Searchable metadata in help files with htmlwidgets

I figured I should write this down somewhere as it’s a very useful trick I’ve been using for internal R data packages and might be useful in other R data wrappers that rOpenSci develops and accepts.

Sometimes an R package that wraps a data source includes metadata that we want to make easily accessible and searchable. An example is field codes or abbreviations. For some data sets there can be non-trivial number of codings. We might store these in a separate table that is accessible in the R wrapper package as data or a function that looks like this.

# A tibble: 4 x 3
  field  code  description 
  <chr>  <chr> <chr>       
1 field1 A     Early State 
2 field1 B     Medium State
3 field1 C     Late Stage  
4 field1 D     Kaput    

This table is useful when provided as package data or via a function like mydata::my_metadata_table(). One can, for instance, join it to a data extract via the code field to have more descriptive data. But often this is data that users want to browse or search. I’ve found it helpful in these cases to use the DT package to embed a searchable table in the help documentation of the data.
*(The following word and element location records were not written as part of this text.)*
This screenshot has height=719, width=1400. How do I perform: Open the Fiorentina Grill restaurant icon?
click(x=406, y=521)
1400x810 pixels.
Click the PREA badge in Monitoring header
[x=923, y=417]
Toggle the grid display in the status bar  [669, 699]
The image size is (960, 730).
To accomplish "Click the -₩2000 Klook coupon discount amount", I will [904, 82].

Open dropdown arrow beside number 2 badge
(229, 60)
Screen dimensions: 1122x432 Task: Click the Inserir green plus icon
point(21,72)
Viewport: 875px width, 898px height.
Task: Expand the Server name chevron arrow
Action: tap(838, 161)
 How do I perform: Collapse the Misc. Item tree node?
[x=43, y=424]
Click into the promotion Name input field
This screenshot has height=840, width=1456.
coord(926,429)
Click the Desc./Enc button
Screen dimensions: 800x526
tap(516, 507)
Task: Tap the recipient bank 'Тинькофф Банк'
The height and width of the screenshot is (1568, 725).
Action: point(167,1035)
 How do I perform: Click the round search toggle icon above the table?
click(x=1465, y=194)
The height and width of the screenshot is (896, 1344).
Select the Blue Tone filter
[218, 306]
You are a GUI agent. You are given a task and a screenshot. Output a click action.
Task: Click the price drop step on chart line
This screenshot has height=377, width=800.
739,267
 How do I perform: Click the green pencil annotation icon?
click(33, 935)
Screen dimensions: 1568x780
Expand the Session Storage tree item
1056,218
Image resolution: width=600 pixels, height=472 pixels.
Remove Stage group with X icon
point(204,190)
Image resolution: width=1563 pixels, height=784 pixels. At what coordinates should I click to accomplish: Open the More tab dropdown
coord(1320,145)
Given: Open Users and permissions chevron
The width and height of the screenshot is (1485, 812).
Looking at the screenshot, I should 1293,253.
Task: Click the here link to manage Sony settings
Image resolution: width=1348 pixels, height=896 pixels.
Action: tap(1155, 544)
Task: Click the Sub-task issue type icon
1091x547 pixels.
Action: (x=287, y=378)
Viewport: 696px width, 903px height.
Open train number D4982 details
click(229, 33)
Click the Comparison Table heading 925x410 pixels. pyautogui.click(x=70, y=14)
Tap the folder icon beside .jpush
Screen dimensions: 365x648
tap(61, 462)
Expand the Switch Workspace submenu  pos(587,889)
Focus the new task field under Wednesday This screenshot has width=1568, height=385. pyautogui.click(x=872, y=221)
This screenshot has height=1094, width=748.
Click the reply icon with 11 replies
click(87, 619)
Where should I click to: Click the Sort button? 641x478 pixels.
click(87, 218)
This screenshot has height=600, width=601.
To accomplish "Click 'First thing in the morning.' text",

This is a bit tricky but thanks to the \Sexp{} macros in R documentation, you can execute arbitrary code in building the HTML of your help file. The trick is creating your HTML file to include all the self-contained javascript code to run the widget. Here’s what I put in the roxygen comments to put a searchable datatable into a helpfile for mypkg::my_metadata_table()

#' \if{html}{ % Only applies to HTML help files
#'   \Sexpr[echo=FALSE, results=rd, stage=build]{
#'   #This doesn't work for pkgdown pages, so detect if the page is being built in pkgdown and skip the widget
#'   in_pkgdown <- any(grepl("as_html.tag_Sexpr", sapply(sys.calls(), function(a) paste(deparse(a), collapse = "\n"))))
#'     if(in_pkgdown) {
#'       mytext <- c('In RStudio, this help file includes a searchable table of values.')
#'     } else {
#'     tmp <- tempfile(fileext=".html")
#'      #Create a DT htmlwidget and save it to a tempfile
#'       htmlwidgets::saveWidget(DT::datatable(mypkg::my_metadata_table(), rownames = FALSE, width=700), tmp)
#'       #Read the widget file in, but remove some html tags
#'       mytext <- paste('Below is a searchable version of the database codes.',
#'       '\\\out{<div style="width:100\%">',
#'          paste(stringi::stri_subset_regex(readLines(tmp), "^</?(!DOCTYPE|meta|body|html)",negate=TRUE), collapse="\n"),
#'       '</div>}',
#'       sep="\n")
#'     }
#'     mytext
#'   }
#' }
#'
#' if{text,latex}{The HTML version of this help file includes a searchable table of the database codes}

(The package needs to import htmlwidgets, DT and stringi)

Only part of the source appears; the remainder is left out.